Provided entries: Begin
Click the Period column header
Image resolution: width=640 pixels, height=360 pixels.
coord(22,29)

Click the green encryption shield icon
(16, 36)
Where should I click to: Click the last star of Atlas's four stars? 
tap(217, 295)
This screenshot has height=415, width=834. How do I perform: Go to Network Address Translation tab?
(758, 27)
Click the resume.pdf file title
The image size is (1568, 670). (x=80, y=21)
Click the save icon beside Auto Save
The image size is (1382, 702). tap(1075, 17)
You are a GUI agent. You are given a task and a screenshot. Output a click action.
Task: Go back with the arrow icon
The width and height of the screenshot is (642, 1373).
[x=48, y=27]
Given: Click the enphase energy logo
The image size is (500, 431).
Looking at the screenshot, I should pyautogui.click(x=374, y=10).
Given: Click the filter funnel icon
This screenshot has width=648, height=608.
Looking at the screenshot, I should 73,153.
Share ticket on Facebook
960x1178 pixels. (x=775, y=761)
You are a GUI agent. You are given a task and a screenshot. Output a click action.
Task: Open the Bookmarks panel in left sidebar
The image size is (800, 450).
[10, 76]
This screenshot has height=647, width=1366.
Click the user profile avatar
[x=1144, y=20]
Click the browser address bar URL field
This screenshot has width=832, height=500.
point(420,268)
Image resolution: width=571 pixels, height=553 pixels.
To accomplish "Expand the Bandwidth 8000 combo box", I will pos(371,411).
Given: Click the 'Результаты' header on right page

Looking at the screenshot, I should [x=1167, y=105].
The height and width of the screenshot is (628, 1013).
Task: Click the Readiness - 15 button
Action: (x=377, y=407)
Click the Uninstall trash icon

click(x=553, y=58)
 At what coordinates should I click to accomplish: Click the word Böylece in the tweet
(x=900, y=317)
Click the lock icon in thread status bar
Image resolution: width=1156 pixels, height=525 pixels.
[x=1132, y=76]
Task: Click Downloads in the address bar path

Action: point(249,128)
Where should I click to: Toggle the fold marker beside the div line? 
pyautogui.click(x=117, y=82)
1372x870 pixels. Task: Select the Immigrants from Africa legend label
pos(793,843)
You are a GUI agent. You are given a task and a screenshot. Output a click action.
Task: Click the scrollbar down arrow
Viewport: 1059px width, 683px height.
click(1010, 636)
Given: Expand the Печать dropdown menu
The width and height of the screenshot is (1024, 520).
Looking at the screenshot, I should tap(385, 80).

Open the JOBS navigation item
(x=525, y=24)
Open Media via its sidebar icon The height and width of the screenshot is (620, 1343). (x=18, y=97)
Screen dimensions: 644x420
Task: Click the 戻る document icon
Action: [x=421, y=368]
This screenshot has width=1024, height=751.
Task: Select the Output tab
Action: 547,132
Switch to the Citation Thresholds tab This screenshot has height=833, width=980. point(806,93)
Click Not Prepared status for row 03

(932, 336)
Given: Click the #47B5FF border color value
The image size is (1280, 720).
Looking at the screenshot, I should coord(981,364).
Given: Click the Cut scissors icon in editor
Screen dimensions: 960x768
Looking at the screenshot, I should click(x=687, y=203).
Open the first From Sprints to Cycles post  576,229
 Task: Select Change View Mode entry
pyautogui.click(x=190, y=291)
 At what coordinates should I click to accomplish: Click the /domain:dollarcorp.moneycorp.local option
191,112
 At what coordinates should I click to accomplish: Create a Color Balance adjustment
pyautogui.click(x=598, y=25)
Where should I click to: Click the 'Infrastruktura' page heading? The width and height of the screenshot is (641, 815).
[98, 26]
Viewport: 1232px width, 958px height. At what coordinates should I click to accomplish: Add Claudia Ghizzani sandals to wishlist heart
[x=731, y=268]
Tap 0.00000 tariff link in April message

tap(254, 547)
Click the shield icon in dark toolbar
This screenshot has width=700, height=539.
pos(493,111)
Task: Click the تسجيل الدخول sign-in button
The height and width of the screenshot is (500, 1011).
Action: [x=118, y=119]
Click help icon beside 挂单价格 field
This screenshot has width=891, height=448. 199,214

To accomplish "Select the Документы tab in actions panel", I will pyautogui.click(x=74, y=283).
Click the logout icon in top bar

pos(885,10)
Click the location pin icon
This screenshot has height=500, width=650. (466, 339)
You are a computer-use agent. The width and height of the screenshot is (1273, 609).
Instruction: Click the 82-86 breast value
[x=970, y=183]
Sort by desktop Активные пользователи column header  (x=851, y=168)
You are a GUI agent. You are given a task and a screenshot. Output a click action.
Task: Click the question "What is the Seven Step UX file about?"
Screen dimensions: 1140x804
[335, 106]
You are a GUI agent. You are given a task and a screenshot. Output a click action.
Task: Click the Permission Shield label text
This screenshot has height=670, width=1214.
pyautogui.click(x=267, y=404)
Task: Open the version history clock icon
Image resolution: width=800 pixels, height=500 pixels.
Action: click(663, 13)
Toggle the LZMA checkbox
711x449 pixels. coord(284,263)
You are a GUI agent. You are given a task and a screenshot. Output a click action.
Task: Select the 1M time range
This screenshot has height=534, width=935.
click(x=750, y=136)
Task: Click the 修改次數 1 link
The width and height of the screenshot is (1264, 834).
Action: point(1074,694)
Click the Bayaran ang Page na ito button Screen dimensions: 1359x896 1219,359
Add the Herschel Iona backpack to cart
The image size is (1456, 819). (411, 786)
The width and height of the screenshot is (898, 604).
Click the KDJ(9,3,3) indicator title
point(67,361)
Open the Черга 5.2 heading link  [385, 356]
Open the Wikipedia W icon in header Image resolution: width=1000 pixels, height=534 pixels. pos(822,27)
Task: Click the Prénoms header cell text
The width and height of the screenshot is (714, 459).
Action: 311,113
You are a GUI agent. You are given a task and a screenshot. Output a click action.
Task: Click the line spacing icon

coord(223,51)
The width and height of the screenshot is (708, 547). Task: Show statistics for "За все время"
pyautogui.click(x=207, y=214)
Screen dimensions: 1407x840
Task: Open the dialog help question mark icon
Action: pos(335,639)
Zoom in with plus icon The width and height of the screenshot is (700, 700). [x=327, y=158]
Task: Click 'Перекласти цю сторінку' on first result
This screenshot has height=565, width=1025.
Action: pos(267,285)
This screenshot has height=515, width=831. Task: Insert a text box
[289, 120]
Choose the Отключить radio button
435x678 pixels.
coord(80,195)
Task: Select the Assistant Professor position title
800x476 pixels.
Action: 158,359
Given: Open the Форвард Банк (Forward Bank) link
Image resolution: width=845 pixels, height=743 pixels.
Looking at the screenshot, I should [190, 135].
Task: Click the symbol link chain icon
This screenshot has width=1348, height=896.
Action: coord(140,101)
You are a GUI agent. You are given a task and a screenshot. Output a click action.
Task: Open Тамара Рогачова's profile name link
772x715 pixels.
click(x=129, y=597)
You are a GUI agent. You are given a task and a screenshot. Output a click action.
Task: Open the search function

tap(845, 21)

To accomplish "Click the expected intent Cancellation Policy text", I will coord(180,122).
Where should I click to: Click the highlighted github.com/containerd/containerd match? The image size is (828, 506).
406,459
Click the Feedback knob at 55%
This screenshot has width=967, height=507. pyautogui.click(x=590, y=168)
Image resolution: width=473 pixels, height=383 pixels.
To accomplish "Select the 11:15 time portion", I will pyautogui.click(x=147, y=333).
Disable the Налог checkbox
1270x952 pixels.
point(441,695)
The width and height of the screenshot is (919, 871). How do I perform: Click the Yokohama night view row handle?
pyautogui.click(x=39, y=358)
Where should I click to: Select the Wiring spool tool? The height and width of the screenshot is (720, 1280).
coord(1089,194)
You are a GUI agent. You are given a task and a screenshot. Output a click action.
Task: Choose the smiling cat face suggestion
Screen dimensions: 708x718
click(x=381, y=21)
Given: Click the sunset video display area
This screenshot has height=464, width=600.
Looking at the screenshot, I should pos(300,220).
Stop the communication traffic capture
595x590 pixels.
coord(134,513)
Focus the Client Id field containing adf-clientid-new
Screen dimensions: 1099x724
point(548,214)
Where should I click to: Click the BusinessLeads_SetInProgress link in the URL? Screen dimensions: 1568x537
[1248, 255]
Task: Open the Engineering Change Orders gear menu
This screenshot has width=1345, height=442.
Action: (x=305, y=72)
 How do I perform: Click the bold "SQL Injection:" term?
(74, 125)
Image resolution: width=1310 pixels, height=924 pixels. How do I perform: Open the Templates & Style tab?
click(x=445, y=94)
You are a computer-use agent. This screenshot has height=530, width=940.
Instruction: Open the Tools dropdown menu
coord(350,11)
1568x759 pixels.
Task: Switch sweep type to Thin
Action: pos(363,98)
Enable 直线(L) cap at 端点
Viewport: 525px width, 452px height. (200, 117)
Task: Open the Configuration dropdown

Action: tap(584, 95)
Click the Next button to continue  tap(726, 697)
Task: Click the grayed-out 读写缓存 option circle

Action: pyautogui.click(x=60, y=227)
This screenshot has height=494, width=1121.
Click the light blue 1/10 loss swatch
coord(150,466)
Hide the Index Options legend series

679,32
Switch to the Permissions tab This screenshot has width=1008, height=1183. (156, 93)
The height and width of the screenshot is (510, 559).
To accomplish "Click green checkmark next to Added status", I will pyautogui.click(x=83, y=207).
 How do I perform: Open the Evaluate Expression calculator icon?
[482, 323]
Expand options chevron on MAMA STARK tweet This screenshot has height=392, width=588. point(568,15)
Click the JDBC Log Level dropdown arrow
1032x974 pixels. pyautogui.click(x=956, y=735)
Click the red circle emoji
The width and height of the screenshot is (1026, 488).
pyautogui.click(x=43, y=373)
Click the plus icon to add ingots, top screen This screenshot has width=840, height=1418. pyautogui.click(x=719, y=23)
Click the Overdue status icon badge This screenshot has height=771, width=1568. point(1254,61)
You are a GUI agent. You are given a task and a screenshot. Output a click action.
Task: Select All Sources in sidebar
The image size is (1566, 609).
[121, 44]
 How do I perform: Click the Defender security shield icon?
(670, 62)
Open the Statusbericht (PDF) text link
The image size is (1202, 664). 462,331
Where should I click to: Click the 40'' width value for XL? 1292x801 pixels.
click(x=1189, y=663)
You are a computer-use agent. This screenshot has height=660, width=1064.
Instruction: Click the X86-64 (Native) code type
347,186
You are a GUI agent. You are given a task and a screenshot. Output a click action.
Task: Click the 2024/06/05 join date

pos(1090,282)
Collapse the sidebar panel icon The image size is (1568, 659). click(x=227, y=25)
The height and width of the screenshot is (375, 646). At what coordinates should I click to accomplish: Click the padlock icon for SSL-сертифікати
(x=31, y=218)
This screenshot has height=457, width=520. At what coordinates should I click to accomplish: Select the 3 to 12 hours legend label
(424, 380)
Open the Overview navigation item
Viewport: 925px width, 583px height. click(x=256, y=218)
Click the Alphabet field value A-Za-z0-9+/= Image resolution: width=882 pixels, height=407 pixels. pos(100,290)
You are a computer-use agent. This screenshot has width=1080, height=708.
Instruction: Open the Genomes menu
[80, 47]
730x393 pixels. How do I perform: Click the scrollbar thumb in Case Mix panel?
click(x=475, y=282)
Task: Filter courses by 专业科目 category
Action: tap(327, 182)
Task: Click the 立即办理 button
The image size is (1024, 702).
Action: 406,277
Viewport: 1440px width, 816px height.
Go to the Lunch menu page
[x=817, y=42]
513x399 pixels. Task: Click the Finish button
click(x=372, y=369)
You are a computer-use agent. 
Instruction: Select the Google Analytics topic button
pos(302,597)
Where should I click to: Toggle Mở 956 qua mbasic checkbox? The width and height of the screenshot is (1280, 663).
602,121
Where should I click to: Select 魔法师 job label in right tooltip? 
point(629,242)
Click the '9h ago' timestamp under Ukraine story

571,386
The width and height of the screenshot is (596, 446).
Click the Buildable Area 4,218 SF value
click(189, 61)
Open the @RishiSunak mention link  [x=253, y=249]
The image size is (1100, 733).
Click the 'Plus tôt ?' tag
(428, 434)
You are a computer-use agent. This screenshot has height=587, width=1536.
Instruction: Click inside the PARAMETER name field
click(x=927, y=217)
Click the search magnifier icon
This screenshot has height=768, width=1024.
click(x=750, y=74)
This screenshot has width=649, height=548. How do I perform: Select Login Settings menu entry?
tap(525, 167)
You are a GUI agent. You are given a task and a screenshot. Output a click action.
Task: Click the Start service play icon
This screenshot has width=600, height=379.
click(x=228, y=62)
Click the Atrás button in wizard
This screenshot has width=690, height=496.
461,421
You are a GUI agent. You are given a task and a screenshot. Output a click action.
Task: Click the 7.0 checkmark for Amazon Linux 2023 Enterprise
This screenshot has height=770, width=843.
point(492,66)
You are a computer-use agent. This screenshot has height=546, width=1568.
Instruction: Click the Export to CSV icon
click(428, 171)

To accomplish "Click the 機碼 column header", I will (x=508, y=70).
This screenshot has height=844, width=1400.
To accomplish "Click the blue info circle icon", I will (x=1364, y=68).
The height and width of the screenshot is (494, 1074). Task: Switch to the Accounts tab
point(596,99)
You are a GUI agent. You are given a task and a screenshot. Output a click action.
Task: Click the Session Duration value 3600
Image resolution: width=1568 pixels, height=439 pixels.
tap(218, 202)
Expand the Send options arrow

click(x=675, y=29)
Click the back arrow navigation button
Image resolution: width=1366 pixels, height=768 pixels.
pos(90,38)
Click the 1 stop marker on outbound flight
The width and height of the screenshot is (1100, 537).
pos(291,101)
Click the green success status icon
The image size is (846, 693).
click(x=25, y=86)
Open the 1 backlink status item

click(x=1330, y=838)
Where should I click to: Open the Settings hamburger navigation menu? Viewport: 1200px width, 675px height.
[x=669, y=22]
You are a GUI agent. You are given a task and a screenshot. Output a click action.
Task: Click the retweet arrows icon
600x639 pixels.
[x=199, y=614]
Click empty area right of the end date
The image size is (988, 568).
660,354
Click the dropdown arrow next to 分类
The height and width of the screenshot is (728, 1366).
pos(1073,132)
Provided entries: End
When the word "computer" occurs in a line above, list that line.

Solution for this task:
You are a computer-use agent. The width and height of the screenshot is (1273, 609).
You are a computer-use agent. This screenshot has height=530, width=940.
You are a computer-use agent. This screenshot has height=660, width=1064.
You are a computer-use agent. This screenshot has width=1080, height=708.
You are a computer-use agent. 
You are a computer-use agent. This screenshot has height=587, width=1536.
You are a computer-use agent. This screenshot has height=546, width=1568.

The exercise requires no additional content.